DATA SUPPLIED
____________
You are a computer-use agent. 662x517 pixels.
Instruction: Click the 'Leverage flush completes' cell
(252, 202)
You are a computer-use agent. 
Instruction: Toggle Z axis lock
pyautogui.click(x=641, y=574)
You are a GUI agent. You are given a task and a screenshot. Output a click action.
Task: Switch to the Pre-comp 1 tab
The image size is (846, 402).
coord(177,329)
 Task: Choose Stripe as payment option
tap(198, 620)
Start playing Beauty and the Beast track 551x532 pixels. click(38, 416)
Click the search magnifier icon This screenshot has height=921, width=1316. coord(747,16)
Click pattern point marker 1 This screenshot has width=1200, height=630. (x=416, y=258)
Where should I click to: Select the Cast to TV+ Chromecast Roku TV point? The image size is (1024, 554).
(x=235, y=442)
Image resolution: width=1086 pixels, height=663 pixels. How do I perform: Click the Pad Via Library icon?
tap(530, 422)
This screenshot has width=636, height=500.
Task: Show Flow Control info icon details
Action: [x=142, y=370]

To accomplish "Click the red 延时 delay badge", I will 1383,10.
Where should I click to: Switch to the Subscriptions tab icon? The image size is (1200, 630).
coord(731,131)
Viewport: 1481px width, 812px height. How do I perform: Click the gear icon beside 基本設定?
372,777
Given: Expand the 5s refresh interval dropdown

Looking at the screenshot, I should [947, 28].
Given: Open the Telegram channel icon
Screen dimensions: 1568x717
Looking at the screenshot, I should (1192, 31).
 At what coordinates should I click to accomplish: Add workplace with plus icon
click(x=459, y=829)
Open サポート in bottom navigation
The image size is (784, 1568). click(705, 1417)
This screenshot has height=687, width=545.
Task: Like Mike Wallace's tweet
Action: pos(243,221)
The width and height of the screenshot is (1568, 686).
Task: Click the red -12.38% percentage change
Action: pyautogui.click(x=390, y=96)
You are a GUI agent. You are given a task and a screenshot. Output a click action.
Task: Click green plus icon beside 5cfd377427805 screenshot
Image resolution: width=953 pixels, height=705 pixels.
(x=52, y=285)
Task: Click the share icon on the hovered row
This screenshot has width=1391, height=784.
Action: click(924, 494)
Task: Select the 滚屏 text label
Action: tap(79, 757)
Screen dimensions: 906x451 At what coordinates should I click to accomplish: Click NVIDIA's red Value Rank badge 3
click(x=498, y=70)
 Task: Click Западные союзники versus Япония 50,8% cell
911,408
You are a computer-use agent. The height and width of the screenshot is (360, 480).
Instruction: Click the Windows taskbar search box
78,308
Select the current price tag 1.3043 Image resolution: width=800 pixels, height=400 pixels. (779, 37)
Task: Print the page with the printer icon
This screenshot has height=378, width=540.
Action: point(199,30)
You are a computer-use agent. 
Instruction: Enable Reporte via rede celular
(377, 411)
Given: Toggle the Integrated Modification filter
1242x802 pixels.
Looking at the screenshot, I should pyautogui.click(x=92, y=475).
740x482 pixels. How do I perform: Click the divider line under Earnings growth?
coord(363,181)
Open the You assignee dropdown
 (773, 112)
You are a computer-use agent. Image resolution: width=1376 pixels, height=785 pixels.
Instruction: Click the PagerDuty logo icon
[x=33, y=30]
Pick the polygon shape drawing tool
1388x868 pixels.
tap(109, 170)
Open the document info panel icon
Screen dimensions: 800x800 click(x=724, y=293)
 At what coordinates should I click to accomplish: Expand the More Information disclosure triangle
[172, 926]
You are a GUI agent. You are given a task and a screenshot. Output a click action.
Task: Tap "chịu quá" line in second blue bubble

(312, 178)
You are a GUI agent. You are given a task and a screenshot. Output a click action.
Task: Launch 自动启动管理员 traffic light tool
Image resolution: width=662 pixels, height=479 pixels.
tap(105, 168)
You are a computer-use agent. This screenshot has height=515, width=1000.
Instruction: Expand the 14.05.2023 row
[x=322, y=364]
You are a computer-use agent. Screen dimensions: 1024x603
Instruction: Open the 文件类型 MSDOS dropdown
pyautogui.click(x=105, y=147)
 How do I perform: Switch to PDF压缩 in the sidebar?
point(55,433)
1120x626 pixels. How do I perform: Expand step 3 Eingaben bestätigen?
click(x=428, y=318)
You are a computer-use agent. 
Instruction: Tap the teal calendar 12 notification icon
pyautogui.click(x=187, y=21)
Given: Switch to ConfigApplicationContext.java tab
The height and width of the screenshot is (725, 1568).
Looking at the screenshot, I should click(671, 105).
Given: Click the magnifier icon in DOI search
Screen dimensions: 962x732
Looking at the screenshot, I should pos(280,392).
____________
TASK DESCRIPTION
Reproduce the data verbatim, from the line containing "You are a computer-use agent. The" through the line containing "should pyautogui.click(x=92, y=475).", with both of those lines included.

EXERCISE SOLUTION
You are a computer-use agent. The height and width of the screenshot is (360, 480).
Instruction: Click the Windows taskbar search box
78,308
Select the current price tag 1.3043 Image resolution: width=800 pixels, height=400 pixels. (779, 37)
Task: Print the page with the printer icon
This screenshot has height=378, width=540.
Action: point(199,30)
You are a computer-use agent. 
Instruction: Enable Reporte via rede celular
(377, 411)
Given: Toggle the Integrated Modification filter
1242x802 pixels.
Looking at the screenshot, I should pyautogui.click(x=92, y=475).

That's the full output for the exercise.